#### [Data for review]
= Beginning of Section =

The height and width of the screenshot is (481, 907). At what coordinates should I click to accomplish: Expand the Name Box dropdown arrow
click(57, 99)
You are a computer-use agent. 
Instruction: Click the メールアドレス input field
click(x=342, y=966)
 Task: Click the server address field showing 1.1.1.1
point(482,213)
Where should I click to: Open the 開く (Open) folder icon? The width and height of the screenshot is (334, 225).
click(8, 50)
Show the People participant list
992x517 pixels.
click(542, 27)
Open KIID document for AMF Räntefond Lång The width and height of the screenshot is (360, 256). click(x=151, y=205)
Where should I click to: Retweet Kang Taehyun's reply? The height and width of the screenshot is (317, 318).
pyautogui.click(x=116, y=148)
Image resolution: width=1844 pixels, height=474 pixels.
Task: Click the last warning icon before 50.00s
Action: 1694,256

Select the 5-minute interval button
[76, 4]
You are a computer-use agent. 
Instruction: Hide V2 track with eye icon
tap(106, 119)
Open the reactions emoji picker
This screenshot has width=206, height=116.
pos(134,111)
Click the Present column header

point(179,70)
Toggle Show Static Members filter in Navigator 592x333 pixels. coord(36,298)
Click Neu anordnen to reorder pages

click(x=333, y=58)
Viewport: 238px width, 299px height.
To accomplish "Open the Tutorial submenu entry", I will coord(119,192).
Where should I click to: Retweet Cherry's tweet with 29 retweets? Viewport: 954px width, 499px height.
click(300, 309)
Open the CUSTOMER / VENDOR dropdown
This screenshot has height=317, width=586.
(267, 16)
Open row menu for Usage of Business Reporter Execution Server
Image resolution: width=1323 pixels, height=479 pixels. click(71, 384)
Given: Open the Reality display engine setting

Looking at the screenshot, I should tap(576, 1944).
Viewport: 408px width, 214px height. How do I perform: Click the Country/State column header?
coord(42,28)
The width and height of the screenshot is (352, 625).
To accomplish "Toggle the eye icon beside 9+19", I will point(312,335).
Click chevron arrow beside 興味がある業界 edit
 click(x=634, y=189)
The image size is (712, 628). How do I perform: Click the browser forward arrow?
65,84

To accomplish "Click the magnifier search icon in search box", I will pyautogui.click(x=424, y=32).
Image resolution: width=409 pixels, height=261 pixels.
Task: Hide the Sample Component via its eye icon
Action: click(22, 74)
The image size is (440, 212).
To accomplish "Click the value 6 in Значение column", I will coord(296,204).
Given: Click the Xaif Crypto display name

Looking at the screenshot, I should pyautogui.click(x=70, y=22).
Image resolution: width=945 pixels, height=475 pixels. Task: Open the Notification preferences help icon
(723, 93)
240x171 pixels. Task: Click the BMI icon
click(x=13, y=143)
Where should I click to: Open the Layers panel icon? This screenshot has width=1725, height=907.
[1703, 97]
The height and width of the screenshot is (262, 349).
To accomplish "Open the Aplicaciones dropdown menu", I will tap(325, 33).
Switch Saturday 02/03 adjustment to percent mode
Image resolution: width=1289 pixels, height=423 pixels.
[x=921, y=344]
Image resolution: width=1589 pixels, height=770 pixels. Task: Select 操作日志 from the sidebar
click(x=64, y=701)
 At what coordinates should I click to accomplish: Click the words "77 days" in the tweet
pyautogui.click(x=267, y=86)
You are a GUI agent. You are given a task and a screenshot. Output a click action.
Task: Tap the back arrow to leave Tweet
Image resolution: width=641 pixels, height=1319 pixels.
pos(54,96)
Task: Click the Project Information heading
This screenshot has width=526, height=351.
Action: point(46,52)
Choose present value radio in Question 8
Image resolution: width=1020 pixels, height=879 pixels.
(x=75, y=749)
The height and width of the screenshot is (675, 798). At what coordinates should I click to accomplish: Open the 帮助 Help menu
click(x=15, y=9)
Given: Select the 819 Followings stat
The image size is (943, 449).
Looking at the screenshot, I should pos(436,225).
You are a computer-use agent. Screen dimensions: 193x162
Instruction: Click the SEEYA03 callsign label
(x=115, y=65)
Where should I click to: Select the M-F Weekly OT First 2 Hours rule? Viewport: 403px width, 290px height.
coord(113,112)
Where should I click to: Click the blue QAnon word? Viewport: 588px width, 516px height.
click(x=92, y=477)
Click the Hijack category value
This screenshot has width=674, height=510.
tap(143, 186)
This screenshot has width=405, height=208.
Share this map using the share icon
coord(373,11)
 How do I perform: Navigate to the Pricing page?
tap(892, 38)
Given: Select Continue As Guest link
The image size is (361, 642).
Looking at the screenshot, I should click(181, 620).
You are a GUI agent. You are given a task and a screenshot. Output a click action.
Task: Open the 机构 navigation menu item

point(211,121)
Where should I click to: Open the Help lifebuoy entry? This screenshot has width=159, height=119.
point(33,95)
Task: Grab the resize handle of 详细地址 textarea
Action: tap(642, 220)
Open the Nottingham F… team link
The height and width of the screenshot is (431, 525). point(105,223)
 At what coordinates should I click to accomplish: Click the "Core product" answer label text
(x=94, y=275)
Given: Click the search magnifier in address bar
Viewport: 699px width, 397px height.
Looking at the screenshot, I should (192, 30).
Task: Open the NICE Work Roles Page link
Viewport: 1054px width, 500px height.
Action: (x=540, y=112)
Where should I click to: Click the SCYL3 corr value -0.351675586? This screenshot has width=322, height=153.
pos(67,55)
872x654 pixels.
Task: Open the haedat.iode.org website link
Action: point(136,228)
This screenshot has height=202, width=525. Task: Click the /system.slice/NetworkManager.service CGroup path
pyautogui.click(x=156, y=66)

= End of Section =

#### [What the task asks]
Could you write out the material above exactly as it appears?

#### [Task response]
The height and width of the screenshot is (481, 907). At what coordinates should I click to accomplish: Expand the Name Box dropdown arrow
click(57, 99)
You are a computer-use agent. 
Instruction: Click the メールアドレス input field
click(x=342, y=966)
 Task: Click the server address field showing 1.1.1.1
point(482,213)
Where should I click to: Open the 開く (Open) folder icon? The width and height of the screenshot is (334, 225).
click(8, 50)
Show the People participant list
992x517 pixels.
click(542, 27)
Open KIID document for AMF Räntefond Lång The width and height of the screenshot is (360, 256). click(x=151, y=205)
Where should I click to: Retweet Kang Taehyun's reply? The height and width of the screenshot is (317, 318).
pyautogui.click(x=116, y=148)
Image resolution: width=1844 pixels, height=474 pixels.
Task: Click the last warning icon before 50.00s
Action: 1694,256

Select the 5-minute interval button
[76, 4]
You are a computer-use agent. 
Instruction: Hide V2 track with eye icon
tap(106, 119)
Open the reactions emoji picker
This screenshot has width=206, height=116.
pos(134,111)
Click the Present column header

point(179,70)
Toggle Show Static Members filter in Navigator 592x333 pixels. coord(36,298)
Click Neu anordnen to reorder pages

click(x=333, y=58)
Viewport: 238px width, 299px height.
To accomplish "Open the Tutorial submenu entry", I will coord(119,192).
Where should I click to: Retweet Cherry's tweet with 29 retweets? Viewport: 954px width, 499px height.
click(300, 309)
Open the CUSTOMER / VENDOR dropdown
This screenshot has height=317, width=586.
(267, 16)
Open row menu for Usage of Business Reporter Execution Server
Image resolution: width=1323 pixels, height=479 pixels. click(71, 384)
Given: Open the Reality display engine setting

Looking at the screenshot, I should tap(576, 1944).
Viewport: 408px width, 214px height. How do I perform: Click the Country/State column header?
coord(42,28)
The width and height of the screenshot is (352, 625).
To accomplish "Toggle the eye icon beside 9+19", I will point(312,335).
Click chevron arrow beside 興味がある業界 edit
 click(x=634, y=189)
The image size is (712, 628). How do I perform: Click the browser forward arrow?
65,84

To accomplish "Click the magnifier search icon in search box", I will pyautogui.click(x=424, y=32).
Image resolution: width=409 pixels, height=261 pixels.
Task: Hide the Sample Component via its eye icon
Action: click(22, 74)
The image size is (440, 212).
To accomplish "Click the value 6 in Значение column", I will coord(296,204).
Given: Click the Xaif Crypto display name

Looking at the screenshot, I should pyautogui.click(x=70, y=22).
Image resolution: width=945 pixels, height=475 pixels. Task: Open the Notification preferences help icon
(723, 93)
240x171 pixels. Task: Click the BMI icon
click(x=13, y=143)
Where should I click to: Open the Layers panel icon? This screenshot has width=1725, height=907.
[1703, 97]
The height and width of the screenshot is (262, 349).
To accomplish "Open the Aplicaciones dropdown menu", I will tap(325, 33).
Switch Saturday 02/03 adjustment to percent mode
Image resolution: width=1289 pixels, height=423 pixels.
[x=921, y=344]
Image resolution: width=1589 pixels, height=770 pixels. Task: Select 操作日志 from the sidebar
click(x=64, y=701)
 At what coordinates should I click to accomplish: Click the words "77 days" in the tweet
pyautogui.click(x=267, y=86)
You are a GUI agent. You are given a task and a screenshot. Output a click action.
Task: Tap the back arrow to leave Tweet
Image resolution: width=641 pixels, height=1319 pixels.
pos(54,96)
Task: Click the Project Information heading
This screenshot has width=526, height=351.
Action: point(46,52)
Choose present value radio in Question 8
Image resolution: width=1020 pixels, height=879 pixels.
(x=75, y=749)
The height and width of the screenshot is (675, 798). At what coordinates should I click to accomplish: Open the 帮助 Help menu
click(x=15, y=9)
Given: Select the 819 Followings stat
The image size is (943, 449).
Looking at the screenshot, I should pos(436,225).
You are a computer-use agent. Screen dimensions: 193x162
Instruction: Click the SEEYA03 callsign label
(x=115, y=65)
Where should I click to: Select the M-F Weekly OT First 2 Hours rule? Viewport: 403px width, 290px height.
coord(113,112)
Where should I click to: Click the blue QAnon word? Viewport: 588px width, 516px height.
click(x=92, y=477)
Click the Hijack category value
This screenshot has width=674, height=510.
tap(143, 186)
This screenshot has width=405, height=208.
Share this map using the share icon
coord(373,11)
 How do I perform: Navigate to the Pricing page?
tap(892, 38)
Given: Select Continue As Guest link
The image size is (361, 642).
Looking at the screenshot, I should click(181, 620).
You are a GUI agent. You are given a task and a screenshot. Output a click action.
Task: Open the 机构 navigation menu item

point(211,121)
Where should I click to: Open the Help lifebuoy entry? This screenshot has width=159, height=119.
point(33,95)
Task: Grab the resize handle of 详细地址 textarea
Action: tap(642, 220)
Open the Nottingham F… team link
The height and width of the screenshot is (431, 525). point(105,223)
 At what coordinates should I click to accomplish: Click the "Core product" answer label text
(x=94, y=275)
Given: Click the search magnifier in address bar
Viewport: 699px width, 397px height.
Looking at the screenshot, I should (192, 30).
Task: Open the NICE Work Roles Page link
Viewport: 1054px width, 500px height.
Action: (x=540, y=112)
Where should I click to: Click the SCYL3 corr value -0.351675586? This screenshot has width=322, height=153.
pos(67,55)
872x654 pixels.
Task: Open the haedat.iode.org website link
Action: point(136,228)
This screenshot has height=202, width=525. Task: Click the /system.slice/NetworkManager.service CGroup path
pyautogui.click(x=156, y=66)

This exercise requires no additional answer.